▶ **Source text**
[start]

Senckenberg Nature Research Society’s General director Prof. Klement Tockner on a visit at the National Museum of Natural History and Pensoft

Prof. Klement Tokner, Director general of the Senckenberg Society for Nature Research (centre) with Pensoft’s founder and CEO Prof. Lyubomir Penev (right) and Prof. Pavel Stoev, Director of the National Museum of Natural History (Bulgaria) and COO at Pensoft (left).

On 2 June 2023, we welcomed Prof. Klement Tockner, Director general of the Senckenberg Society for Nature Research, who travelled to Bulgaria to meet with Pensoft’s and the National Museum of Natural History’s (NMNHS) senior management to discuss current and future collaborations. 

The visit took place in the NMNHS, where Tockner had fruitful discussions with Pensoft’s founder and CEO Prof. Lyubomir Penev and Prof. Pavel Stoev, Director of the Museum and COO at Pensoft.

[end]

▶ **Supplied information**
[start]

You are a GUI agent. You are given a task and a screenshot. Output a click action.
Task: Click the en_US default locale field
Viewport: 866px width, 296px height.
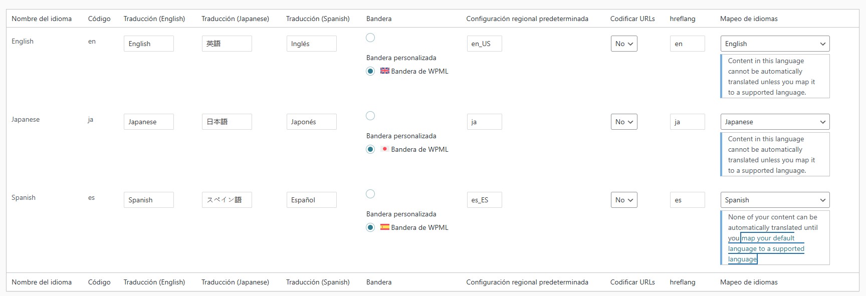484,44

[end]

▶ **Problems**
[A] Retype the part of the text on the Senckenberg director's visit from "Prof. Klement Tokner, Director" to "and future collaborations.".
[B] State whether each statement agrees with the text on the Senckenberg director's visit, answering yes or no and quoting the deciding words: (i) Prof. Klement Tockner was welcomed on 2 June 2023; (ii) Prof. Klement Tockner traveled to Bulgaria to discuss past collaborations; (iii) Prof. Pavel Stoev is COO at Pensoft.

▶ **Answers for the exercise**
[A]
Prof. Klement Tokner, Director general of the Senckenberg Society for Nature Research (centre) with Pensoft’s founder and CEO Prof. Lyubomir Penev (right) and Prof. Pavel Stoev, Director of the National Museum of Natural History (Bulgaria) and COO at Pensoft (left).

On 2 June 2023, we welcomed Prof. Klement Tockner, Director general of the Senckenberg Society for Nature Research, who travelled to Bulgaria to meet with Pensoft’s and the National Museum of Natural History’s (NMNHS) senior management to discuss current and future collaborations.

[B]
(i) Yes: "On 2 June 2023, we welcomed Prof. Klement Tockner"
(ii) No: "to discuss current and future collaborations"
(iii) Yes: "Prof. Pavel Stoev, Director of the Museum and COO at Pensoft"